In October last year, Ben Varney (22) received a request through the online freelance marketplace
Fiverr for a song for a client in Japan:
“He provided a beat for me to rap to, and asked me to make a UFC-style video game fighting song. I wrote and recorded the song in about an hour. The client was happy, paid me £120, and I forgot about it.”
Ben lives with his parents in the tiny hamlet of Bagber near Sturminster Newton, the birthplace of Dorset dialect poet William Barnes (1801-86). Currently studying for his Master’s at Bath University, like most students, Ben supplements his income. Along with bar work at Plumber Manor, he sells his abilities as a rapper on Fiverr. Taking commissions through the online marketplace, Ben records at home with a microphone attached to a kitchen table.
Last month, Ben saw that forgotten song begin to appear in his ‘top songs’ online.
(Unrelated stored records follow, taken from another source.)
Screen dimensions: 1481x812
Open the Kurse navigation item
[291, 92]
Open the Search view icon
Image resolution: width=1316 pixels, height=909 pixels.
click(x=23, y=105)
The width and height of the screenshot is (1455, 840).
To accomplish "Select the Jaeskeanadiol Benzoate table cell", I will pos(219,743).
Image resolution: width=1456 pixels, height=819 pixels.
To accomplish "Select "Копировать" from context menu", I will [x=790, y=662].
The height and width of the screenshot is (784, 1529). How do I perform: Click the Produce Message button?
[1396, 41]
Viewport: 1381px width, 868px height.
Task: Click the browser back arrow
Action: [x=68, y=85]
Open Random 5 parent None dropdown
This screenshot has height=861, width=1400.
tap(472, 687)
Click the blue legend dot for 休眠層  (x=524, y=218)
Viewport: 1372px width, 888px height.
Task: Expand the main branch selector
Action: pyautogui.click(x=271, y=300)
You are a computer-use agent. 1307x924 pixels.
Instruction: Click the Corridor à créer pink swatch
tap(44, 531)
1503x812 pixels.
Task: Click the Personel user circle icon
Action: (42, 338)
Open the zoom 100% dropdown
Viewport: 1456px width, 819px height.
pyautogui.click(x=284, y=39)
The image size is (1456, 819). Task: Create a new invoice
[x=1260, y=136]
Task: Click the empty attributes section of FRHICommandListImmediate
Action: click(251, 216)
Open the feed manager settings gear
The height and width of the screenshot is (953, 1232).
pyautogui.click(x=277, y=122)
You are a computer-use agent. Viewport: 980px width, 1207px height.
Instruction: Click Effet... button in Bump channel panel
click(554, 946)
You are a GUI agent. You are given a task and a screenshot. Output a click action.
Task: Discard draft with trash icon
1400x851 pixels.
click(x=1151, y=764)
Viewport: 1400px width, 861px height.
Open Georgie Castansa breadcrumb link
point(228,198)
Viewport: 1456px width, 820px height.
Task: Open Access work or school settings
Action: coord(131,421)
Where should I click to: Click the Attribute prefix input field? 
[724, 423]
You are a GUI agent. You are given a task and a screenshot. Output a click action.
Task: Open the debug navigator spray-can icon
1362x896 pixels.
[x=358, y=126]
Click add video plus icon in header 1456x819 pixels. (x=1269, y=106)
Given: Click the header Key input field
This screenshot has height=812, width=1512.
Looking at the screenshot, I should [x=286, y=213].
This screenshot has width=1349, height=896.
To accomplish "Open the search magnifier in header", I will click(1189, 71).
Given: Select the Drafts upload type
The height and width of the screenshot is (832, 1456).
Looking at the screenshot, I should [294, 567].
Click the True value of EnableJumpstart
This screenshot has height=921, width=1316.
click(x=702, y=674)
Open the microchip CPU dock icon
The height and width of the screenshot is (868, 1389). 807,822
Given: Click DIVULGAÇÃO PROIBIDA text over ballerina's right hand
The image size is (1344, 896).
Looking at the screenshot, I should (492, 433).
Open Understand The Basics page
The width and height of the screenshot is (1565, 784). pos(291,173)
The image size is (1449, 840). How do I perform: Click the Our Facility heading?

Unsure how, he searched for it on YouTube and came up with Ready For The War JONAH (play the video below). “I was shocked to see it had over 35,000 views – but that it had been posted without my name and, on top of that, on the New Japan Pro-Wrestling channel, a professional wrestling organisation. To be honest, I usually only get about ten views, half of which are my gran.
“From here I found my track was the official song for a professional Australian professional wrestler named
JONAH. He uses it for every live bout entrance and exit, as well as in any match held by the US wrestling organisation IMPACT.
The song can be heard playing in wrestling arenas in the US (I’ve been played in Las Vegas!), Australia, Japan and more; some of the videos have upwards of 300,000 views.
“It was amazing to find that my voice has been played in arenas all over the world, especially as I had no idea what the song was going to be used for.”
And how much more did Ben make from the song – was it a lucrative deal for the useage on such a huge worldwide stage?
“No, nothing – just that initial £120! Apparently my original client worked for New Japan Pro-Wrestling. I did have in the contract that I should at least be credited wherever the music was used, but my client then handed the song rights to the wrestler in question, so it all gets very muddy.”